» READING PASSAGE
Skip to content

DocTable File Column Types

It is often good advice to avoid storing large binary data in an SQL table because it will significantly impact the read performance of the entire table. I find, however, that it can be extremely useful in text analysis applications as a way to keep track of a large number of models with associated metadata. As an alternative to storing binary data in the table directly, DocTable includes a number of custom column types that can transparently store data into the filesystem and keep track of it using the schema definitions.

I provide two file storage column types: (1) TextFileCol for storing text data, and (2) PickleFileCol for storing any python data that requires pickling.

import numpy as np
from pathlib import Path

import sys
sys.path.append('..')
import doctable

# automatically clean up temp folder after python ends
import tempfile
tempdir = tempfile.TemporaryDirectory()
tmpfolder = tempdir.name
tmpfolder = Path(tmpfolder)
tmpfolder
PosixPath('/tmp/tmpkoe57pma')

Now I create a new table representing a matrix. Notice that I use the PickleFileCol column shortcut to create the column. This column is equivalent to Col(None, coltype='picklefile', type_args=dict(folder=folder)). See that to SQLite, this column simply looks like a text column.

import dataclasses
@doctable.schema(require_slots=False)
class MatrixRow:
    id: int = doctable.IDCol()
    array: np.ndarray = doctable.PickleFileCol(f'{tmpfolder}/matrix_pickle_files') # will store files in the tmp directory

db = doctable.DocTable(target=f'{tmpfolder}/test.db', schema=MatrixRow, new_db=True)
db.schema_info()
[{'name': 'id',
  'type': INTEGER(),
  'nullable': False,
  'default': None,
  'autoincrement': 'auto',
  'primary_key': 1},
 {'name': 'array',
  'type': VARCHAR(),
  'nullable': True,
  'default': None,
  'autoincrement': 'auto',
  'primary_key': 0}]

Now we insert a new array. It appears to be inserted the same as any other object.

db.insert({'array': np.random.rand(10,10)})
db.insert({'array': np.random.rand(10,10)})
print(db.count())
db.select_df(limit=3)
2


/DataDrive/code/doctable/examples/../doctable/doctable.py:365: UserWarning: Method .insert() is depricated. Please use .q.insert_single(), .q.insert_single_raw(), .q.insert_multi(), or .q.insert_multi() instead.
  warnings.warn('Method .insert() is depricated. Please use .q.insert_single(), '
/DataDrive/code/doctable/examples/../doctable/doctable.py:391: UserWarning: .insert_single() is depricated: please use .q.insert_single() or .q.insert_single_raw()

» EXTRACTED MATERIAL
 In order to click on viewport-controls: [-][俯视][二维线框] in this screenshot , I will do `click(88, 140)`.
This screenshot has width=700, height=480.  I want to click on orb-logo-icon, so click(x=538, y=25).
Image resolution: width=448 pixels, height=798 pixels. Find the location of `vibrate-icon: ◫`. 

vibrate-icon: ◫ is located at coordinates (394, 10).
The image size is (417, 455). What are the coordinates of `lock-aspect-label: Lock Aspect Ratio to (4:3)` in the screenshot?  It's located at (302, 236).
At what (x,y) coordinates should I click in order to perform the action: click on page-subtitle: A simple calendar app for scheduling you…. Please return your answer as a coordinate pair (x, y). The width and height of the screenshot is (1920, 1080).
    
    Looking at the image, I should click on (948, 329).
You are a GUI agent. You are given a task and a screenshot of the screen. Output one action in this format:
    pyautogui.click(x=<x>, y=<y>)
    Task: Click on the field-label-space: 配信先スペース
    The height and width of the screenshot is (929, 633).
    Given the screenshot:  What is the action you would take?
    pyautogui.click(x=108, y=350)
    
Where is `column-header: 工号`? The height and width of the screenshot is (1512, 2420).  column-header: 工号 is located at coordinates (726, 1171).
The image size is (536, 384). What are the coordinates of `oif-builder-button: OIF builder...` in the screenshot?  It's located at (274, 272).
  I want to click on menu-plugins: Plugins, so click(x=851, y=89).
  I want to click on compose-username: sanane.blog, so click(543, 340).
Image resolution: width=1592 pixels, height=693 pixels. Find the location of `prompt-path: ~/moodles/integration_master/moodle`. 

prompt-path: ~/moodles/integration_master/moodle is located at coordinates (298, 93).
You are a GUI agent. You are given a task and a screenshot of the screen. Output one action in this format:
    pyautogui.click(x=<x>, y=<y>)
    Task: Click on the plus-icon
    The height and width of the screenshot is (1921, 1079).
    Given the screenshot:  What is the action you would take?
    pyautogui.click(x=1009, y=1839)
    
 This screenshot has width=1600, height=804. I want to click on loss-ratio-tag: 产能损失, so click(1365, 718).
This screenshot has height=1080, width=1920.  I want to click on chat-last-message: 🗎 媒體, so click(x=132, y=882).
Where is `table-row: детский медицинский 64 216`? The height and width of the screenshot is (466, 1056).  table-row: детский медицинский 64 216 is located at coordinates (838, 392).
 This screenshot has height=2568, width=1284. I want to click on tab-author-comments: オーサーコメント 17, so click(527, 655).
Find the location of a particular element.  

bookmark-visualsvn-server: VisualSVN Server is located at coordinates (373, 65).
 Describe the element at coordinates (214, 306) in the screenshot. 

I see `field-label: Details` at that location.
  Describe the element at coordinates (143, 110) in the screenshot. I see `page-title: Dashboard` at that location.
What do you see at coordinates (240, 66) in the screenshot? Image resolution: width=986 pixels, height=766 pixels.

» ASSIGNMENT
Reproduce the portion of the DocTable file column types page between "import doctable" and "a text column.", inclusive, with no alteration.

» EXERCISE OUTPUT
import doctable

# automatically clean up temp folder after python ends
import tempfile
tempdir = tempfile.TemporaryDirectory()
tmpfolder = tempdir.name
tmpfolder = Path(tmpfolder)
tmpfolder
PosixPath('/tmp/tmpkoe57pma')

Now I create a new table representing a matrix. Notice that I use the PickleFileCol column shortcut to create the column. This column is equivalent to Col(None, coltype='picklefile', type_args=dict(folder=folder)). See that to SQLite, this column simply looks like a text column.